For children with tuberous sclerosis complex (TSC), more extensive resective epilepsy surgery may be more effective in reducing seizures.
Aria Fallah, MD, MSc, of Miami Children’s Hospital, and colleagues conducted a restrospective chart review of 74 children (median age 120 months; median seizure recurrence 24 months) with TSC who underwent epilepsy surgery. While TSC is rare, it is one of the most common genetic causes of epilepsy. The non-malignant tumors associated with TSC can also cause patients to develop intellectual and developmental disabilities and autism.

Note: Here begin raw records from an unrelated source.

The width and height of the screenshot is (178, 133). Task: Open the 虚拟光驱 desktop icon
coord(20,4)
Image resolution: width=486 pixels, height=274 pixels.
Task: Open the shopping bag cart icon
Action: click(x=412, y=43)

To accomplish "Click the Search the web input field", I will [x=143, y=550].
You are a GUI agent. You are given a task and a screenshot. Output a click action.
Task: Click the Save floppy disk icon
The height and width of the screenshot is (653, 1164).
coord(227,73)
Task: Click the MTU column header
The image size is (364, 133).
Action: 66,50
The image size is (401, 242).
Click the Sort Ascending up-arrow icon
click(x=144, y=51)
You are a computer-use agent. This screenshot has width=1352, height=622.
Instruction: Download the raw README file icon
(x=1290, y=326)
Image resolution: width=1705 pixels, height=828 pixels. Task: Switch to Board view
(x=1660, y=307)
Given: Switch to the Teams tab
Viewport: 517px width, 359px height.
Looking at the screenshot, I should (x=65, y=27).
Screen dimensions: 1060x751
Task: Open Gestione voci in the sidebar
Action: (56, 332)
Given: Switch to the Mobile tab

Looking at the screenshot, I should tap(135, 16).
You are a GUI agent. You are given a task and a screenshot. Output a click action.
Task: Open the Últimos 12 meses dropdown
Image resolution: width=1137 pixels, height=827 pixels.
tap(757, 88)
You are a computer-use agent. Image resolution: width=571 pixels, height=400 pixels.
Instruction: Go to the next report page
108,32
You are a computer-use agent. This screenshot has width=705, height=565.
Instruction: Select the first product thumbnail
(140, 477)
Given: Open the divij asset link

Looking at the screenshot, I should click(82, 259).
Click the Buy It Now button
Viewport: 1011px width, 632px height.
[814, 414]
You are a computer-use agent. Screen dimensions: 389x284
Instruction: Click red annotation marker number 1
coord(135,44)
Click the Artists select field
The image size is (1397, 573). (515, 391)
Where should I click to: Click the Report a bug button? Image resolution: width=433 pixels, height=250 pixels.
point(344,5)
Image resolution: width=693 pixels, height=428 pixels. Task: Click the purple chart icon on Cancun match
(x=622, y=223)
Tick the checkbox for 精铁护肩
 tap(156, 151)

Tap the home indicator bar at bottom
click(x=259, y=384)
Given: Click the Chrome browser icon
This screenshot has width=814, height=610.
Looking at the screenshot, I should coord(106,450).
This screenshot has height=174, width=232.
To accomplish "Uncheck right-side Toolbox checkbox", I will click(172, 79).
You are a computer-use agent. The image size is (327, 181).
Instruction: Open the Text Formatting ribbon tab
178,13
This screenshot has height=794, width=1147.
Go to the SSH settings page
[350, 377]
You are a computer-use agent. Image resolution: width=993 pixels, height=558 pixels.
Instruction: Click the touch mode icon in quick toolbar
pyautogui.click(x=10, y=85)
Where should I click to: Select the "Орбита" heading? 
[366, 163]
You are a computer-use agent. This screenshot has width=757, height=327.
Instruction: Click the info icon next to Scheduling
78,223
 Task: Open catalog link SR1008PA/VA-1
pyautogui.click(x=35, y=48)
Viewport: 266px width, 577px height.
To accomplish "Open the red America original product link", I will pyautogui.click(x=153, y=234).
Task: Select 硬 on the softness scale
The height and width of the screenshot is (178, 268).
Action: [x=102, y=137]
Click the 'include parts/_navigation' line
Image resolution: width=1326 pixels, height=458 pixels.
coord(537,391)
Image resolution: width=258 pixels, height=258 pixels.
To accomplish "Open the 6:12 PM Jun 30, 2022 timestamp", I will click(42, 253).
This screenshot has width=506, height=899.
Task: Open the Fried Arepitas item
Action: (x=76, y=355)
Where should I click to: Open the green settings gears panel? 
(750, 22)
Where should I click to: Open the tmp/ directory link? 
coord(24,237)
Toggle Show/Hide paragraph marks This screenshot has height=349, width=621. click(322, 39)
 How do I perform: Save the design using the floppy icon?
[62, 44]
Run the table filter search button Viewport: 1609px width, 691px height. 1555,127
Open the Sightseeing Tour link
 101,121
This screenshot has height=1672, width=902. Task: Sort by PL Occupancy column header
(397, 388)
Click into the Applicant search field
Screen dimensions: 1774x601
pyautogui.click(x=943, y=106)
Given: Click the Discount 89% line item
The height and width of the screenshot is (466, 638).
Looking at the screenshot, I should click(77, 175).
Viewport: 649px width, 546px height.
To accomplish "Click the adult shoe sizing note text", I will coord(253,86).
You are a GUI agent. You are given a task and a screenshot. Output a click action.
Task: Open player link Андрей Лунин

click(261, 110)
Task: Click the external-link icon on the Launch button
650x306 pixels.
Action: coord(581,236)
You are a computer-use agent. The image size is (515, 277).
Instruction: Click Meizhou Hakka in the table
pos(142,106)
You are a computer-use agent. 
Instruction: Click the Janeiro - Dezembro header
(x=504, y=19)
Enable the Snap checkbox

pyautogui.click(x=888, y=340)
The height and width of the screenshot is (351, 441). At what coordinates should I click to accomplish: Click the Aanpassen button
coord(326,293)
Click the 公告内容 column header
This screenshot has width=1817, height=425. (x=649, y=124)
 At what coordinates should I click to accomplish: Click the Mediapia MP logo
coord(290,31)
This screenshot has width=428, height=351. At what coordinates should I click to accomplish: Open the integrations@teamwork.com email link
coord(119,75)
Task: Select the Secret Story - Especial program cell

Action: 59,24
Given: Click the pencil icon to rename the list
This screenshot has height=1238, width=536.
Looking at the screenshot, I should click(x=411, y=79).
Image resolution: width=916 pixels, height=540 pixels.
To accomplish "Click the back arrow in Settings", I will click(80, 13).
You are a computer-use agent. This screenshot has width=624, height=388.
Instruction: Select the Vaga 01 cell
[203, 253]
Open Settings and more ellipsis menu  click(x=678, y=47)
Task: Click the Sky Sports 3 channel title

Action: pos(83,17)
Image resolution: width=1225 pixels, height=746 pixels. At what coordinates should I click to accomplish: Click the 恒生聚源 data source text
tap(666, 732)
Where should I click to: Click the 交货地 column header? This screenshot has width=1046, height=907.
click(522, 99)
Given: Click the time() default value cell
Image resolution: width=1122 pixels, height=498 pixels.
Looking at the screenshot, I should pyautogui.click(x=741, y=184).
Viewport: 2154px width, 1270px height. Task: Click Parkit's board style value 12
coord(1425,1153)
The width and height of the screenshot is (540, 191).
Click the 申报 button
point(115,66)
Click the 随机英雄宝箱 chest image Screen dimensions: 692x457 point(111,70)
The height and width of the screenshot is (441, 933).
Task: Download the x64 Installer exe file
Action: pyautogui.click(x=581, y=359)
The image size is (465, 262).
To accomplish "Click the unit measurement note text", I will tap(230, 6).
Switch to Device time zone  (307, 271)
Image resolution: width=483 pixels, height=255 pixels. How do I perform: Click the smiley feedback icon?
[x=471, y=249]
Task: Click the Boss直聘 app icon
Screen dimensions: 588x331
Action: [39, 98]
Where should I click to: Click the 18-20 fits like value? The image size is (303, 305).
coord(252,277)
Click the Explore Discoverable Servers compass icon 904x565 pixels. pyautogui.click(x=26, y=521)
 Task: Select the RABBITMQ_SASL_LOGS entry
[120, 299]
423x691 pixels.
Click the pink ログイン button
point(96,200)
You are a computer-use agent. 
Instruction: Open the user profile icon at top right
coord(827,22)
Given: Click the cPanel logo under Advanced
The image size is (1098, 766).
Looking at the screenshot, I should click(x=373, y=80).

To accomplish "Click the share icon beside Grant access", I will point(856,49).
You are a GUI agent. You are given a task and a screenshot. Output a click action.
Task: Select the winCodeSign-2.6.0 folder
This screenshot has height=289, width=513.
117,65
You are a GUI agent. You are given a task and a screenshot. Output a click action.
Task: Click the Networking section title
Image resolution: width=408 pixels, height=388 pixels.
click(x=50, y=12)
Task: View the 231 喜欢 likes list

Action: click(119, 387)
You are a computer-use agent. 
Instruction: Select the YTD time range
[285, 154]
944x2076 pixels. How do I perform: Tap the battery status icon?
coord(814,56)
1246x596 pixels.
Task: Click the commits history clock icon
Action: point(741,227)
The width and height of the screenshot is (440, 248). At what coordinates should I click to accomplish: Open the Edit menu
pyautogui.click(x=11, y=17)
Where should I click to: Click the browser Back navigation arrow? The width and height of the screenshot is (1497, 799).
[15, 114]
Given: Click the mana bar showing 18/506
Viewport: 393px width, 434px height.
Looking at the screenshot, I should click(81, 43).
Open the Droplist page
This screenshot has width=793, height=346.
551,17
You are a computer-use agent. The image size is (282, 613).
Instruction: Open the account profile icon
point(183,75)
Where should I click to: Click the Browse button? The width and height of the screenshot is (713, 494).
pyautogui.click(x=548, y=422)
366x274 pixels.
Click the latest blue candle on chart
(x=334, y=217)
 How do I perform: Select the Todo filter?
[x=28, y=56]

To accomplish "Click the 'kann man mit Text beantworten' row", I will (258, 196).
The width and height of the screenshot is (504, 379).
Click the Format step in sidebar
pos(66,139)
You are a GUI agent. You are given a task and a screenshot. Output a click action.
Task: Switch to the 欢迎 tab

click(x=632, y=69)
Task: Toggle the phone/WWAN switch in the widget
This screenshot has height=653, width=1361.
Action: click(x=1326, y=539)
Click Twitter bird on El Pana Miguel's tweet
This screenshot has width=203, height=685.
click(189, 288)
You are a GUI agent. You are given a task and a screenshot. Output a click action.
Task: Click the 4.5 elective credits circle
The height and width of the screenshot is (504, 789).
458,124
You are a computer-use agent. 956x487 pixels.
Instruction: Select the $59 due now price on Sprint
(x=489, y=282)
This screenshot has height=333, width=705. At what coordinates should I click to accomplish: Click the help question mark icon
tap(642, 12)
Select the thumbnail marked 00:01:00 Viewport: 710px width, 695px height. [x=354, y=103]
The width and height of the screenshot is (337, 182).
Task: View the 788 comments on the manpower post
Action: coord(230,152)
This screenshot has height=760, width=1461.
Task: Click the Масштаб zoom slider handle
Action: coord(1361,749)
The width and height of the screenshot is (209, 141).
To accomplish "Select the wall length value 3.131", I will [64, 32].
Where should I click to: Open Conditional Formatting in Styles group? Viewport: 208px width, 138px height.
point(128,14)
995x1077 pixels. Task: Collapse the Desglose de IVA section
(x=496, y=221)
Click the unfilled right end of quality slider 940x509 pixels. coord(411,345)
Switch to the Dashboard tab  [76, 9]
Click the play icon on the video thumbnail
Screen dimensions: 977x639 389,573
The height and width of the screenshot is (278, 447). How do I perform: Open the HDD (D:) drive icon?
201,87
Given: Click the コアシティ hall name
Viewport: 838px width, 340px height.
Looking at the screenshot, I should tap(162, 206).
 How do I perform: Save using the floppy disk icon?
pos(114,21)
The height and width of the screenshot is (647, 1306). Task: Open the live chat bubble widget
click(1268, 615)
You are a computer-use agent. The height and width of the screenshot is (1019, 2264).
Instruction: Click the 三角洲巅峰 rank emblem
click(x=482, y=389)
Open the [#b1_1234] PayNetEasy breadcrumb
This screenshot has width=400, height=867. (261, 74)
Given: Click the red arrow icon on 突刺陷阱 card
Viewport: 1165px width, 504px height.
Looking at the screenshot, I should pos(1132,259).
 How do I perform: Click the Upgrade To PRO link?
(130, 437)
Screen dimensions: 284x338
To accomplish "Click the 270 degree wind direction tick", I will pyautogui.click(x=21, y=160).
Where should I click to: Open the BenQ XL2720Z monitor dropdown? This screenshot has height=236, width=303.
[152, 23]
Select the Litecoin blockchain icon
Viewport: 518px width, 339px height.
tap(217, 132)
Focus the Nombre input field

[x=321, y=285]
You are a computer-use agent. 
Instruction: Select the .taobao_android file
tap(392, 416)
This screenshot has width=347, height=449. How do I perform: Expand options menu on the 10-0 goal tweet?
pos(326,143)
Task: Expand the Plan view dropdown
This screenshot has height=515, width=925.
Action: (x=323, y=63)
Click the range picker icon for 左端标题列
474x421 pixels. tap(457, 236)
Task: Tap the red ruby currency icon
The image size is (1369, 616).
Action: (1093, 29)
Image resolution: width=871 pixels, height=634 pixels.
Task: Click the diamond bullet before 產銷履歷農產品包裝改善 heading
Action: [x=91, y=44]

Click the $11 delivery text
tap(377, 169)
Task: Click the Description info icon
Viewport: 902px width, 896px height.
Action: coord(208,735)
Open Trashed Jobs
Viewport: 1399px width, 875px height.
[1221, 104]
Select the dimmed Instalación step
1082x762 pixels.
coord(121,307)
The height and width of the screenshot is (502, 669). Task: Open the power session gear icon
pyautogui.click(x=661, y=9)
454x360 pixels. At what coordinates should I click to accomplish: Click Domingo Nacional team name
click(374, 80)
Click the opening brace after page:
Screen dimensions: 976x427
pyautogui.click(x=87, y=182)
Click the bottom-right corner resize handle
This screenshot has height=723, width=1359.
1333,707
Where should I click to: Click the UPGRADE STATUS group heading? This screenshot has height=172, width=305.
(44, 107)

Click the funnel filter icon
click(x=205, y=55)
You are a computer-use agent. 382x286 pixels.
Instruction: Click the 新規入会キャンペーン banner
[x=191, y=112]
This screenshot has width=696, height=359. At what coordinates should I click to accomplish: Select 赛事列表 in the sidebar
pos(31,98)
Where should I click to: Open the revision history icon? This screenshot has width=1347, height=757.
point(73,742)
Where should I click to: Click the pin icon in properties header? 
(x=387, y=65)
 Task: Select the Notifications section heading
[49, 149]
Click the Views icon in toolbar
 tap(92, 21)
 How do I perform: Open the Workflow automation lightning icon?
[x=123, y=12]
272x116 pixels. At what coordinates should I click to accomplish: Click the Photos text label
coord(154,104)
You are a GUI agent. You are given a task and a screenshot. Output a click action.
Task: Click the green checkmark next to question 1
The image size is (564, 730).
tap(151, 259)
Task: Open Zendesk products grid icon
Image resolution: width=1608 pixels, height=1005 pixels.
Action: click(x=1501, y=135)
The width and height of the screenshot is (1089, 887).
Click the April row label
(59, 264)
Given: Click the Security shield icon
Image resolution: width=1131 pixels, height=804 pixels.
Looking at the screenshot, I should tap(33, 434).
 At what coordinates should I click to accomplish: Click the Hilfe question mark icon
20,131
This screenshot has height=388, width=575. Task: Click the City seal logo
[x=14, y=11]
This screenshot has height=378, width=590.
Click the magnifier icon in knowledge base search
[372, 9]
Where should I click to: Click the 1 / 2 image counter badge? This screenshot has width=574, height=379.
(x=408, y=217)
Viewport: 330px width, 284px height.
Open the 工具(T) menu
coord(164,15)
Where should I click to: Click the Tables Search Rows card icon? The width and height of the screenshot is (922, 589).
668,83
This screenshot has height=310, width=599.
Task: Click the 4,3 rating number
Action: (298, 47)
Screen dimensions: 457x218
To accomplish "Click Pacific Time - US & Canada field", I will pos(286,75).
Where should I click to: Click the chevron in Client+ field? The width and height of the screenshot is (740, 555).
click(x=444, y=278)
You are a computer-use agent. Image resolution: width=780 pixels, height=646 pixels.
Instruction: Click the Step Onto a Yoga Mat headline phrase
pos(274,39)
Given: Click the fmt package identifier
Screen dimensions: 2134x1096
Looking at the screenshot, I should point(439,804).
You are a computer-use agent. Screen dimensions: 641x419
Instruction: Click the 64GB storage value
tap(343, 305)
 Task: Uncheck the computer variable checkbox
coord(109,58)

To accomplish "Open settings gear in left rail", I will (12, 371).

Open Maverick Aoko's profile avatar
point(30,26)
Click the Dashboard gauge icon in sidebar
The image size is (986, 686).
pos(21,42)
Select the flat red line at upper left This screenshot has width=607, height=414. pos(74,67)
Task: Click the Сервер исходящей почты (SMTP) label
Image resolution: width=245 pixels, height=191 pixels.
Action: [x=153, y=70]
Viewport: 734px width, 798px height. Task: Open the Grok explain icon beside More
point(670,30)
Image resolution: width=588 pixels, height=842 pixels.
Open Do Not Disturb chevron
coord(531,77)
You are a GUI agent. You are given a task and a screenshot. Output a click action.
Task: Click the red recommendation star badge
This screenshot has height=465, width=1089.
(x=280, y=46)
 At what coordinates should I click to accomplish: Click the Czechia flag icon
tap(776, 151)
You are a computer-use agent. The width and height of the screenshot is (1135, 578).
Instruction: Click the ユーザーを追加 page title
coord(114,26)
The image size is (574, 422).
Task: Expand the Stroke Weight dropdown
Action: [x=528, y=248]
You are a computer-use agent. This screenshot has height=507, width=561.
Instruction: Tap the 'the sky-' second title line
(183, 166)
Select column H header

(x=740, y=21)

Engel Class I outcome was achieved in 48 patients (65%) at one-year follow-up and 37 (50%) at two-year follow-up. However, the researchers found that patients with younger age at seizure onset, larger predominant tuber size, and larger resection (more than a tuberectomy) were more likely to experience a longer duration of seizure freedom. After adjustment for other factors, resection larger than a tuberectomy remained the only statistically significant factor independently associated with a longer period of seizure freedom.
Patients who underwent both tuberectomy and lobectomy were nearly three times more likely to remain seizure-free for a longer period of time compared to those only undergoing tuberectomy.
“This suggests that the epileptogenic zone may include the cortex surrounding the presumed offending tuber,” Fallah and colleagues wrote, suggesting that the role of tuberectomies may be limited when it comes to sustained seizure freedom in TSC.
The researchers stressed that more research needs to be conducted to clarify the factors associated with better or worse outcomes of epilepsy surgery in TSC, and criteria needs to be standardized in order to better determine children eligible for the surgical procedure.